- [Provided data]:
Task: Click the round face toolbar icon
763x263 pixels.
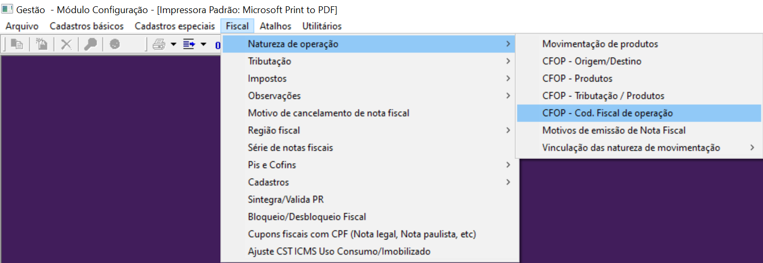Action: click(x=114, y=45)
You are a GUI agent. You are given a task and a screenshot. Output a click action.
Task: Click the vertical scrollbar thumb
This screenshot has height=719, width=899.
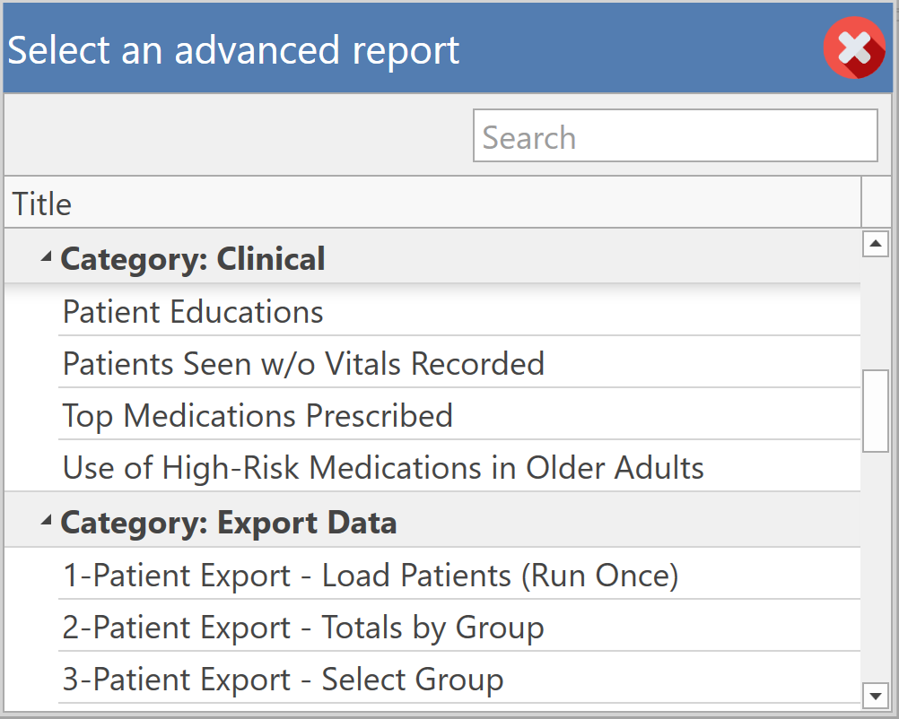pos(875,410)
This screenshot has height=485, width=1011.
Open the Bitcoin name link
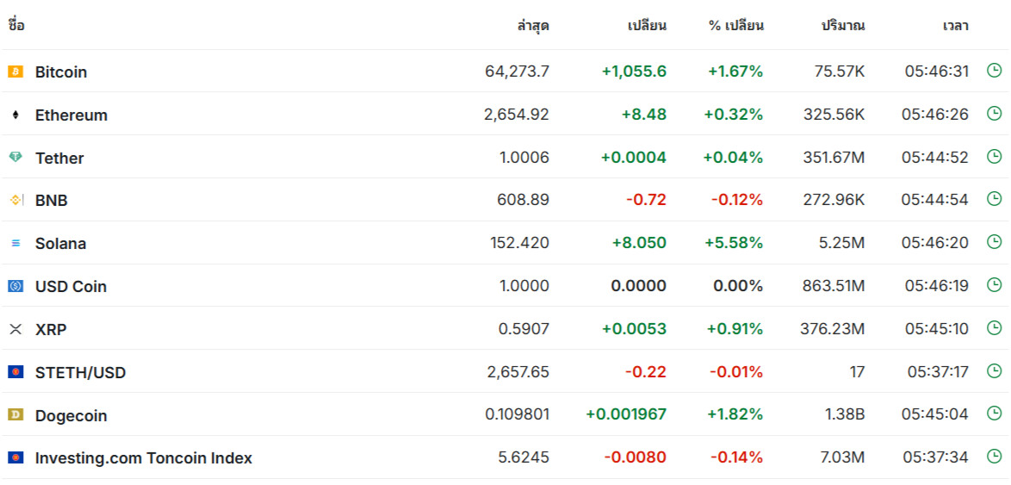coord(61,72)
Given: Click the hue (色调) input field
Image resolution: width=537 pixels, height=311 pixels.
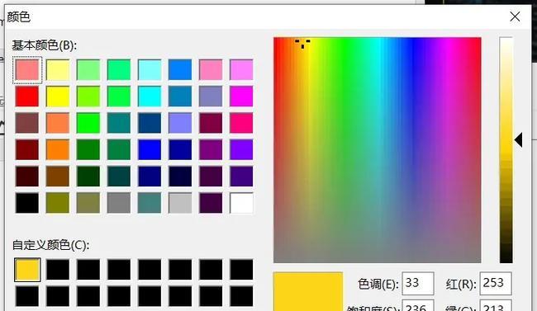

- [Exercise instructions]: Where a record above contains a picture, leave the picture out and transcribe everything else exactly.

- [Your solution]:
Task: Click the round face toolbar icon
763x263 pixels.
Action: click(x=114, y=45)
You are a GUI agent. You are given a task and a screenshot. Output a click action.
Task: Click the vertical scrollbar thumb
This screenshot has height=719, width=899.
pos(875,410)
This screenshot has height=485, width=1011.
Open the Bitcoin name link
coord(61,72)
Given: Click the hue (色调) input field
Image resolution: width=537 pixels, height=311 pixels.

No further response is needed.